Hacker News new | ask | show | jobs
by HL33tibCe7 500 days ago
I feel like Rust just isn’t stable or mature enough as a language for moving Linux towards it to make sense.

Currently feels like you need a PhD in programming languages to use it effectively. Feels like Haskell in many ways.

6 comments

With all due respect I question how much experience you actually have with Rust. It's nowhere close to being as difficult a language as you describe.

Rust got popular in part because it made systems programming easier, simpler and more fool-proof than the existing alternatives (C, C++) for those coming from languages like Python, Ruby and Java. As someone whose primary experience is in Python, I never found Rust abnormally difficult to pick up, whereas Haskell is (and remains) entirely alien to me. Sure, lifetimes can get messy, but it's much easier to have the compiler hit me on the head when I'm doing something dumb than to spend 2 days figuring out how to use Valgrind and the other half-dozen different static analyzers. I don't need to devote 100% of my mental effort to be able to write reliable code that's not going to blow up later in subtle ways.
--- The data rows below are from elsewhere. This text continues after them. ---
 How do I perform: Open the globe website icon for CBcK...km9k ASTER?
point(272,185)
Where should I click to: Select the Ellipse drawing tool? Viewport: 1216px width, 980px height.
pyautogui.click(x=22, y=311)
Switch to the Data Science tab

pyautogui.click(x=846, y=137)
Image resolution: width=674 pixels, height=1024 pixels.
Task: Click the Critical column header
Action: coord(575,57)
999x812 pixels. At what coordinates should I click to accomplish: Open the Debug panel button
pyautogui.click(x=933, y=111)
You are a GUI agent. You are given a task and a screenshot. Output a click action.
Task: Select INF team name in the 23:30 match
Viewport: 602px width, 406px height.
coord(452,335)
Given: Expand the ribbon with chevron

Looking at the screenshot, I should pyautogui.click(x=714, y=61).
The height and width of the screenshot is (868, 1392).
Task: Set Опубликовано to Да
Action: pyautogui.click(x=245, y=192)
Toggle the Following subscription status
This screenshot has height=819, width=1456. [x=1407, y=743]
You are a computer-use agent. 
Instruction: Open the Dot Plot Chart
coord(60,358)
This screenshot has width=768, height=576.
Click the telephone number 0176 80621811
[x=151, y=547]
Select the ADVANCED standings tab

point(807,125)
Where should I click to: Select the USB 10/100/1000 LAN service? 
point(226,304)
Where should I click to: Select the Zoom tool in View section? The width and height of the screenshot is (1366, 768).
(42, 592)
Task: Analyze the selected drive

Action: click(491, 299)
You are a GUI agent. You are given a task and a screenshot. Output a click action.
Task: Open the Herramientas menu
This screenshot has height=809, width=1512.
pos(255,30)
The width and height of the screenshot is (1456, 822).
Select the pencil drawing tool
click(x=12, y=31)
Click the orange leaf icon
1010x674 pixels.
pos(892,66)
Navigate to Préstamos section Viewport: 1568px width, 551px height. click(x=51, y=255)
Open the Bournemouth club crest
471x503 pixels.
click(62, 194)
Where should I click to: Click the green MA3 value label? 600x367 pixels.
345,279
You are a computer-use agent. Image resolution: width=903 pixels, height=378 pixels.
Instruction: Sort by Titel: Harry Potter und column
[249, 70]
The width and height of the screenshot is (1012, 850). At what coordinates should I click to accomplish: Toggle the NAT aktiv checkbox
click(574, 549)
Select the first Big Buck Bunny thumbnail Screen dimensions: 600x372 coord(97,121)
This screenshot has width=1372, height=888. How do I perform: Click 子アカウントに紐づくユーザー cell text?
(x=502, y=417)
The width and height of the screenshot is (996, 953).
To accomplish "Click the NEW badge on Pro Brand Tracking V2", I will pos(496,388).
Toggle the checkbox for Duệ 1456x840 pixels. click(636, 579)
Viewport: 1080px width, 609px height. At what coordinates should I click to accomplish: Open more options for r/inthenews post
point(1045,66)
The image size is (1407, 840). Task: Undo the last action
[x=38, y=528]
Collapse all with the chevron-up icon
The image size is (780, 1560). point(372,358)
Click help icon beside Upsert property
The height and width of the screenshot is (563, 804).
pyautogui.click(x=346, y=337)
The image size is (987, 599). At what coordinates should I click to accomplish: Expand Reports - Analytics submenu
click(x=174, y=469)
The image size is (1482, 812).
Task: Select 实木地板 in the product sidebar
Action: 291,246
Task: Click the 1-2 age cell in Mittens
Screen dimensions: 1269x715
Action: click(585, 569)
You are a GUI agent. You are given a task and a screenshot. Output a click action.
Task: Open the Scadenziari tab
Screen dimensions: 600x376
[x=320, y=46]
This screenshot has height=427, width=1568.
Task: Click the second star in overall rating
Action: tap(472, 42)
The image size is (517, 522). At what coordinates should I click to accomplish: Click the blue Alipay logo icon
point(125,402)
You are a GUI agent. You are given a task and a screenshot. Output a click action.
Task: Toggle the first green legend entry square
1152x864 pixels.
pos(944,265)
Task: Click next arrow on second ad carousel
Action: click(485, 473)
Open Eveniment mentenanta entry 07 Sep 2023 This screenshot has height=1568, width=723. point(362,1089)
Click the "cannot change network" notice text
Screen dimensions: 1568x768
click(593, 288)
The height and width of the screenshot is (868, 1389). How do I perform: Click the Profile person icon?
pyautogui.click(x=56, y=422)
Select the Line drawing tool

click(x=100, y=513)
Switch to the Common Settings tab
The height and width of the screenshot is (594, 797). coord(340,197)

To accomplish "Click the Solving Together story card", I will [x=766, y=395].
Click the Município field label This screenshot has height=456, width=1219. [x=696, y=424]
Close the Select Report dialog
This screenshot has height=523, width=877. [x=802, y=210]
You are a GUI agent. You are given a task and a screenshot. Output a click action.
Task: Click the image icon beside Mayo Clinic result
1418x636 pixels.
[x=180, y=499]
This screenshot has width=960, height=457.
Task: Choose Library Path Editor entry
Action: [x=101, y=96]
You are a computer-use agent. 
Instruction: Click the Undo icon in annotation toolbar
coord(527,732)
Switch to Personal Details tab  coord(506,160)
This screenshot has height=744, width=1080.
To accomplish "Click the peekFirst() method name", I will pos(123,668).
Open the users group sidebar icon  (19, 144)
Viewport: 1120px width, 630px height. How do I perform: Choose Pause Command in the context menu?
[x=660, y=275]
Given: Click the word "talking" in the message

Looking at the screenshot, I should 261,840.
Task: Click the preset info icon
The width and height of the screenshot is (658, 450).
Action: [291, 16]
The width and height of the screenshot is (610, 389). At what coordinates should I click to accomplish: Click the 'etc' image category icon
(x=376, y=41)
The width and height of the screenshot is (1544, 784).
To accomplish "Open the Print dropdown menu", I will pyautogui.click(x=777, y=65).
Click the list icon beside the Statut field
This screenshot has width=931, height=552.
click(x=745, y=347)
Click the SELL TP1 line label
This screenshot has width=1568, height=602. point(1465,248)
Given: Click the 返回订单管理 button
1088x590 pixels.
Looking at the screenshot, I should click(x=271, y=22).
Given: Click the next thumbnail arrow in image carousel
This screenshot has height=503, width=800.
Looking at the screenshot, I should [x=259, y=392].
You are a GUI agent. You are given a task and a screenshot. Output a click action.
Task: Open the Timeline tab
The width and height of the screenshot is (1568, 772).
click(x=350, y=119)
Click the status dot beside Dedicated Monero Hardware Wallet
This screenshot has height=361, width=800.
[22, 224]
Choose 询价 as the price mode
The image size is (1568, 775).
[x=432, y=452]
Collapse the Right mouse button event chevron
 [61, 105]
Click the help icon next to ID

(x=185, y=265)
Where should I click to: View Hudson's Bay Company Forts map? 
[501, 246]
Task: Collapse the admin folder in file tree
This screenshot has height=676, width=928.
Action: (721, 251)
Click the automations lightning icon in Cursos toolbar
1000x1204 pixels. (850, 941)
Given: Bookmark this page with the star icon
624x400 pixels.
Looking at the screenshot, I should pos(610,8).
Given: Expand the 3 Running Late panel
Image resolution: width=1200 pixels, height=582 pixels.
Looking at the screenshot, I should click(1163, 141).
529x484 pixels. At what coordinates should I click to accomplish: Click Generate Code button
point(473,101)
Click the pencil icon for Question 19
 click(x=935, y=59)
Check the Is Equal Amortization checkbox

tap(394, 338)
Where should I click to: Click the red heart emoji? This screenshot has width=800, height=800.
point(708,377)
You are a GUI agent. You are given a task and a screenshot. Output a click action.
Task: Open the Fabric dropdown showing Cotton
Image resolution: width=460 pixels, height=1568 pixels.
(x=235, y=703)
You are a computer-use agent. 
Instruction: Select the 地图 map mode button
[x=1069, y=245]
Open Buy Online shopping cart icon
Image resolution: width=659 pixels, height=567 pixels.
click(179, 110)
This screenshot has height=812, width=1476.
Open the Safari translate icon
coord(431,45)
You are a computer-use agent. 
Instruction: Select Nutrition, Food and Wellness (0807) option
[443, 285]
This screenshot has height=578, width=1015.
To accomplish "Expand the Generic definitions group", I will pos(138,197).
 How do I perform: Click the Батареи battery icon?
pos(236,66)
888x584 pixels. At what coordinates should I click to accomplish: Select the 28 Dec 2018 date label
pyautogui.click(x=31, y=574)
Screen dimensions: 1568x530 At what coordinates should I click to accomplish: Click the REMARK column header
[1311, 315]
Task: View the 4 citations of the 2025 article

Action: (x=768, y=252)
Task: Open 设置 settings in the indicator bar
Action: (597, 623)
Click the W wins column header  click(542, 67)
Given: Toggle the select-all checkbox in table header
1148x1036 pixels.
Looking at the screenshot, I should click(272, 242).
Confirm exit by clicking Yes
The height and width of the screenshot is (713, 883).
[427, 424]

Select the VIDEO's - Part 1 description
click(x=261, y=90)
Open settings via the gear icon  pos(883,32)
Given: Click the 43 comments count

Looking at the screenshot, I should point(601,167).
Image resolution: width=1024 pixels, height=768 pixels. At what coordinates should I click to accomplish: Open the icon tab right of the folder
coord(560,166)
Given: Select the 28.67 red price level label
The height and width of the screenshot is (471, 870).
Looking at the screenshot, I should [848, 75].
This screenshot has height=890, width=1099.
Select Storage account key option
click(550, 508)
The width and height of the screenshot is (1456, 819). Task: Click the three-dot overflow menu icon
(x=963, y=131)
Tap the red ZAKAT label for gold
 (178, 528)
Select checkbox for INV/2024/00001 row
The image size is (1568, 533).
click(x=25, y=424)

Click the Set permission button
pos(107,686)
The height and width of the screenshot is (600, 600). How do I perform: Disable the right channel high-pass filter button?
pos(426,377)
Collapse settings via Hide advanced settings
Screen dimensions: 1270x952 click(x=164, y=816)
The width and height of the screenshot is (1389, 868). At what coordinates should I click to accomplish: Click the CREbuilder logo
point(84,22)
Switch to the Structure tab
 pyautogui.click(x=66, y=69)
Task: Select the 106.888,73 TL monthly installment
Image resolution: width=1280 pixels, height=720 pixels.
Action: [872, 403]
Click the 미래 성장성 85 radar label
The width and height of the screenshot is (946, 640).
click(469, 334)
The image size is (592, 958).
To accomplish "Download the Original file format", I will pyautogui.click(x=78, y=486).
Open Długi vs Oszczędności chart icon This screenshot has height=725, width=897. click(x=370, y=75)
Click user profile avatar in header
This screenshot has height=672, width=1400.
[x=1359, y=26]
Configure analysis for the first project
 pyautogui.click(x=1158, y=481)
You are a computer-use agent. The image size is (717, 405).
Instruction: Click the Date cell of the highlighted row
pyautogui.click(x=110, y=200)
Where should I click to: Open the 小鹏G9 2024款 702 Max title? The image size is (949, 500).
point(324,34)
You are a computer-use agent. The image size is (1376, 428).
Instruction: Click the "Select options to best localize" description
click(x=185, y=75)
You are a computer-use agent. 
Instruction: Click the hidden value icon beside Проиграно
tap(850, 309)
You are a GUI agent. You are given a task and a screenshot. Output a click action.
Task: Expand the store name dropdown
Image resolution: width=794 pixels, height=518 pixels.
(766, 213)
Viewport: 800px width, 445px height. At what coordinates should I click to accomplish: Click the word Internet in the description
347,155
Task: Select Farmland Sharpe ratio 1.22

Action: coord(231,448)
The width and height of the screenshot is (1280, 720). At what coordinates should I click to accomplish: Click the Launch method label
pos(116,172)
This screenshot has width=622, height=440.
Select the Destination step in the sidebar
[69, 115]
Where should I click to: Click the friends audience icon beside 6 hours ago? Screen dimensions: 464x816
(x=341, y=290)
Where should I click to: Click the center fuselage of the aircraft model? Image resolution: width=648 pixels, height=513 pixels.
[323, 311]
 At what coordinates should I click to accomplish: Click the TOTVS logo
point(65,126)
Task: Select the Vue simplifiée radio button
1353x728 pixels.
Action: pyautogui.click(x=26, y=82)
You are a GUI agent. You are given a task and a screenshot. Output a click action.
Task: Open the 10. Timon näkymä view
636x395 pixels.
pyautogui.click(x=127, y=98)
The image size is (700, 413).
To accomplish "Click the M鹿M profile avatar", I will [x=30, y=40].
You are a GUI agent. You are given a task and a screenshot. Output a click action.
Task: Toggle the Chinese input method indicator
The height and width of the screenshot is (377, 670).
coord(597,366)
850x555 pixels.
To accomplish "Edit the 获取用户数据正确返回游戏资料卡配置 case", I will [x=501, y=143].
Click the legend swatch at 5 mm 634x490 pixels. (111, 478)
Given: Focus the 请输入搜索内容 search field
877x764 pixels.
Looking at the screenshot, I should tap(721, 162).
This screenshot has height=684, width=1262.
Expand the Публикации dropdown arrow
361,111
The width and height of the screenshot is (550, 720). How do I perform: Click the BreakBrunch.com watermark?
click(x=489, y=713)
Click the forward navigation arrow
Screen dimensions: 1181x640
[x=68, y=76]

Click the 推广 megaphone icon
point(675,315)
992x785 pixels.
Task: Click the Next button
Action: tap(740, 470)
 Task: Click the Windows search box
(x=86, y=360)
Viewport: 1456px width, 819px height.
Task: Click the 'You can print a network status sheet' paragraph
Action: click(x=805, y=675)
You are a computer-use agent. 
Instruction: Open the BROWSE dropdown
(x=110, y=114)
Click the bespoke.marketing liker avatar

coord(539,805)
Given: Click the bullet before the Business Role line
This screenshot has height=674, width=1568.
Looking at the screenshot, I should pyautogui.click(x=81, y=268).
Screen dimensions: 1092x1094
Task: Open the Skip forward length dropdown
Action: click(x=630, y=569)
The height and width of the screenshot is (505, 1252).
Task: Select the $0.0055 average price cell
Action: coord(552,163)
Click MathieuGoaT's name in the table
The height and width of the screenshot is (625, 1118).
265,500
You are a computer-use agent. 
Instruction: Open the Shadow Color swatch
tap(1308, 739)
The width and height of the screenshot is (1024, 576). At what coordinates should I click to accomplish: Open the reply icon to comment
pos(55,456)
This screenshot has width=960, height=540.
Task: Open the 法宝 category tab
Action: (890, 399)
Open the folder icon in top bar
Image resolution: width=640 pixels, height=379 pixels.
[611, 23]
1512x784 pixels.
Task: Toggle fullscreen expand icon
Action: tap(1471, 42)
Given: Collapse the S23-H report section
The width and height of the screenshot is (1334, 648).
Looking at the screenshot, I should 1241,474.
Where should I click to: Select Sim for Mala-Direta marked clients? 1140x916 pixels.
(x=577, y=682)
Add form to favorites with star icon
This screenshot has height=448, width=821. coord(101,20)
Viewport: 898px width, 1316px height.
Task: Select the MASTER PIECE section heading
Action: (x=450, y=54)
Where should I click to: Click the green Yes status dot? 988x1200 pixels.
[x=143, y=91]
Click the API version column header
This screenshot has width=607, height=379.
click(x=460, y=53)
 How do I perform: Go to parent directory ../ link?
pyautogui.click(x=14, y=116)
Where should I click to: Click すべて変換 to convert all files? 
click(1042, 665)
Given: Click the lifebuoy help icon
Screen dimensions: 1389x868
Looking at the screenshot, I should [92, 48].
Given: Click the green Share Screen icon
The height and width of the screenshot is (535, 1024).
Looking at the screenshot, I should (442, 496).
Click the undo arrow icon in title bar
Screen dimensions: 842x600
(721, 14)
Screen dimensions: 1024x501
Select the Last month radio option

I feel crazy when I read comments like that about Rust. C is much, much harder than Rust. C is absolutely crazy difficult. Fairly simple to learn, but incredibly hard to actually write correctly. Rust is much, much easier. The learning curve isn't that hard. One week and you can be fairly productive with it.
Kernel programming is probably one area you don’t need to optimize for newbie programmers to jump in like the web
I'm not sure lowering the barrier to contribute Linux kernel code is a great argument for C. It sounds like contributing code that doesn't segfault often still requires a PhD.
> Currently feels like you need a PhD in programming languages to use it effectively.

I've learned it because it was easier than C++ or even C. Yes you can learn C quickly, but you need much longer time than for rust to use it properly.

Also I do not have PhD not even CS degree and it was not hard. You should try it.

Rust and Haskell are completely different languages so I don't really agree here. Haskell doesn't have the features (lifetimes, ownership) that make Rust "hard" and Rust lets you have mutable states and procedural code.

Rust is also quite stable and mature by now, I'm not sure what example or reason you're using to say otherwise.

Rust and Haskell are difficult for completely different reasons. Rust is difficult for roughly the same reasons C++ is difficult.
I must protest - putting any language on par with C++ level of difficulty is unfair to C++. (Let's exclude malbolge and its relatives for a second)
I agree that rust is much less difficult than C++. But the things that are difficult about Rust are also difficult about C++… just less difficult, because the compiler helps you with them.